═══ Materials provided

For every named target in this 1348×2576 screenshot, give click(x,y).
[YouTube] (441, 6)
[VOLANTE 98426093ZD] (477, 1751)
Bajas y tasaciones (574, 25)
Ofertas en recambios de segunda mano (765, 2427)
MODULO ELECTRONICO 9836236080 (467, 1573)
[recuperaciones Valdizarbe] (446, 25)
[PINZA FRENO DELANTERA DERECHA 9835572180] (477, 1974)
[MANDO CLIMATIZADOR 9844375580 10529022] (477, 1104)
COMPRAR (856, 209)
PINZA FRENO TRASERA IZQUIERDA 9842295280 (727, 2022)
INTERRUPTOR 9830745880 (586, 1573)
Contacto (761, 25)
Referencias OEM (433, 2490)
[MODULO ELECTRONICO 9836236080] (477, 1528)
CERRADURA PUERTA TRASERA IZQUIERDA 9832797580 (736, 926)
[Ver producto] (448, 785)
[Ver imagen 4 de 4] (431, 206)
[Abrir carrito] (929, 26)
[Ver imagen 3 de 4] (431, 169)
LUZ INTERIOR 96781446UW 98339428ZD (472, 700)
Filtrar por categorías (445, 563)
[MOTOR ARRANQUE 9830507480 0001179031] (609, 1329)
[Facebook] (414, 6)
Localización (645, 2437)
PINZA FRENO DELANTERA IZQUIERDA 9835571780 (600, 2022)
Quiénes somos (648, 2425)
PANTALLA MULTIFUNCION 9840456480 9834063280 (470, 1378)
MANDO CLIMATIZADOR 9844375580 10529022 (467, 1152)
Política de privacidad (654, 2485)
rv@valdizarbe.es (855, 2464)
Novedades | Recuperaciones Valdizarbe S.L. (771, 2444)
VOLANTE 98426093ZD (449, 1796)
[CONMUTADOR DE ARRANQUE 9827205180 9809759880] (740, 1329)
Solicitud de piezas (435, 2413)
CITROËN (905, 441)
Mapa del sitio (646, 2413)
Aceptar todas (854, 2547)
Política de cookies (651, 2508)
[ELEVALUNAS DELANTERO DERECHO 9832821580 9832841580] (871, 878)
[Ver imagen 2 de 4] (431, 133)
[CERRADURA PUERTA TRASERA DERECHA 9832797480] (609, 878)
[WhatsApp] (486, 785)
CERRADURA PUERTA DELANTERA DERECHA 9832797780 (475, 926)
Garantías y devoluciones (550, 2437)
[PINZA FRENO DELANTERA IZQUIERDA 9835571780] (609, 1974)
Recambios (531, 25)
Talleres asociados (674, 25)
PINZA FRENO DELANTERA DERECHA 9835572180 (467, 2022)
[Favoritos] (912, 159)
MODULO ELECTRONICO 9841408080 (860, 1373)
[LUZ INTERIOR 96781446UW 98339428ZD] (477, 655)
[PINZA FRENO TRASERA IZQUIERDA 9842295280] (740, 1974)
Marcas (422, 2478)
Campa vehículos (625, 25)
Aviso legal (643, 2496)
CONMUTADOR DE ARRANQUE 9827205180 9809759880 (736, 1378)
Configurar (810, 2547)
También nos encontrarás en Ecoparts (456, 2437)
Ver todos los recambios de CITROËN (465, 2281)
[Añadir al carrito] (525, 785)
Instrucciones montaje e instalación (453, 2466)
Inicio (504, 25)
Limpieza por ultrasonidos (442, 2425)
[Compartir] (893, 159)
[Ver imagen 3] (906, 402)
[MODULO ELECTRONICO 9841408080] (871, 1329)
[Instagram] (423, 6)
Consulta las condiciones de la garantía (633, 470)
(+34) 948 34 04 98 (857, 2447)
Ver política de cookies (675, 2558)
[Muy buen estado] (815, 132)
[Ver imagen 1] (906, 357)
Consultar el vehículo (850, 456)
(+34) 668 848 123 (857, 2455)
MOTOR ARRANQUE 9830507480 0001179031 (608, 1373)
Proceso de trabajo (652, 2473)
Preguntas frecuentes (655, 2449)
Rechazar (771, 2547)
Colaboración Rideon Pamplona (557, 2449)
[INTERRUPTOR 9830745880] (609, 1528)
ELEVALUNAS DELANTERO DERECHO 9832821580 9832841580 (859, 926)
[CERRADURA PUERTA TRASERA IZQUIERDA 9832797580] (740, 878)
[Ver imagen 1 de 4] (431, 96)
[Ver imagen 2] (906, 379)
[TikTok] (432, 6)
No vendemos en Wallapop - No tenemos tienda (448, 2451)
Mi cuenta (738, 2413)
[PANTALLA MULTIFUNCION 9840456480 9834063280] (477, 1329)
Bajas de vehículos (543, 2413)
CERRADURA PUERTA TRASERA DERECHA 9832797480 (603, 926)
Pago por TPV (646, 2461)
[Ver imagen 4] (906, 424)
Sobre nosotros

══════

## [Task item]
This exercise calls for every record above to be written out again exactly.

## [Result below]
For every named target in this 1348×2576 screenshot, give click(x,y).
[YouTube] (441, 6)
[VOLANTE 98426093ZD] (477, 1751)
Bajas y tasaciones (574, 25)
Ofertas en recambios de segunda mano (765, 2427)
MODULO ELECTRONICO 9836236080 (467, 1573)
[recuperaciones Valdizarbe] (446, 25)
[PINZA FRENO DELANTERA DERECHA 9835572180] (477, 1974)
[MANDO CLIMATIZADOR 9844375580 10529022] (477, 1104)
COMPRAR (856, 209)
PINZA FRENO TRASERA IZQUIERDA 9842295280 (727, 2022)
INTERRUPTOR 9830745880 (586, 1573)
Contacto (761, 25)
Referencias OEM (433, 2490)
[MODULO ELECTRONICO 9836236080] (477, 1528)
CERRADURA PUERTA TRASERA IZQUIERDA 9832797580 (736, 926)
[Ver producto] (448, 785)
[Ver imagen 4 de 4] (431, 206)
[Abrir carrito] (929, 26)
[Ver imagen 3 de 4] (431, 169)
LUZ INTERIOR 96781446UW 98339428ZD (472, 700)
Filtrar por categorías (445, 563)
[MOTOR ARRANQUE 9830507480 0001179031] (609, 1329)
[Facebook] (414, 6)
Localización (645, 2437)
PINZA FRENO DELANTERA IZQUIERDA 9835571780 (600, 2022)
Quiénes somos (648, 2425)
PANTALLA MULTIFUNCION 9840456480 9834063280 (470, 1378)
MANDO CLIMATIZADOR 9844375580 10529022 (467, 1152)
Política de privacidad (654, 2485)
rv@valdizarbe.es (855, 2464)
Novedades | Recuperaciones Valdizarbe S.L. (771, 2444)
VOLANTE 98426093ZD (449, 1796)
[CONMUTADOR DE ARRANQUE 9827205180 9809759880] (740, 1329)
Solicitud de piezas (435, 2413)
CITROËN (905, 441)
Mapa del sitio (646, 2413)
Aceptar todas (854, 2547)
Política de cookies (651, 2508)
[ELEVALUNAS DELANTERO DERECHO 9832821580 9832841580] (871, 878)
[Ver imagen 2 de 4] (431, 133)
[CERRADURA PUERTA TRASERA DERECHA 9832797480] (609, 878)
[WhatsApp] (486, 785)
CERRADURA PUERTA DELANTERA DERECHA 9832797780 (475, 926)
Garantías y devoluciones (550, 2437)
[PINZA FRENO DELANTERA IZQUIERDA 9835571780] (609, 1974)
Recambios (531, 25)
Talleres asociados (674, 25)
PINZA FRENO DELANTERA DERECHA 9835572180 (467, 2022)
[Favoritos] (912, 159)
MODULO ELECTRONICO 9841408080 (860, 1373)
[LUZ INTERIOR 96781446UW 98339428ZD] (477, 655)
[PINZA FRENO TRASERA IZQUIERDA 9842295280] (740, 1974)
Marcas (422, 2478)
Campa vehículos (625, 25)
Aviso legal (643, 2496)
CONMUTADOR DE ARRANQUE 9827205180 9809759880 (736, 1378)
Configurar (810, 2547)
También nos encontrarás en Ecoparts (456, 2437)
Ver todos los recambios de CITROËN (465, 2281)
[Añadir al carrito] (525, 785)
Instrucciones montaje e instalación (453, 2466)
Inicio (504, 25)
Limpieza por ultrasonidos (442, 2425)
[Compartir] (893, 159)
[Ver imagen 3] (906, 402)
[MODULO ELECTRONICO 9841408080] (871, 1329)
[Instagram] (423, 6)
Consulta las condiciones de la garantía (633, 470)
(+34) 948 34 04 98 (857, 2447)
Ver política de cookies (675, 2558)
[Muy buen estado] (815, 132)
[Ver imagen 1] (906, 357)
Consultar el vehículo (850, 456)
(+34) 668 848 123 (857, 2455)
MOTOR ARRANQUE 9830507480 0001179031 (608, 1373)
Proceso de trabajo (652, 2473)
Preguntas frecuentes (655, 2449)
Rechazar (771, 2547)
Colaboración Rideon Pamplona (557, 2449)
[INTERRUPTOR 9830745880] (609, 1528)
ELEVALUNAS DELANTERO DERECHO 9832821580 9832841580 (859, 926)
[CERRADURA PUERTA TRASERA IZQUIERDA 9832797580] (740, 878)
[Ver imagen 1 de 4] (431, 96)
[Ver imagen 2] (906, 379)
[TikTok] (432, 6)
No vendemos en Wallapop - No tenemos tienda (448, 2451)
Mi cuenta (738, 2413)
[PANTALLA MULTIFUNCION 9840456480 9834063280] (477, 1329)
Bajas de vehículos (543, 2413)
CERRADURA PUERTA TRASERA DERECHA 9832797480 (603, 926)
Pago por TPV (646, 2461)
[Ver imagen 4] (906, 424)
Sobre nosotros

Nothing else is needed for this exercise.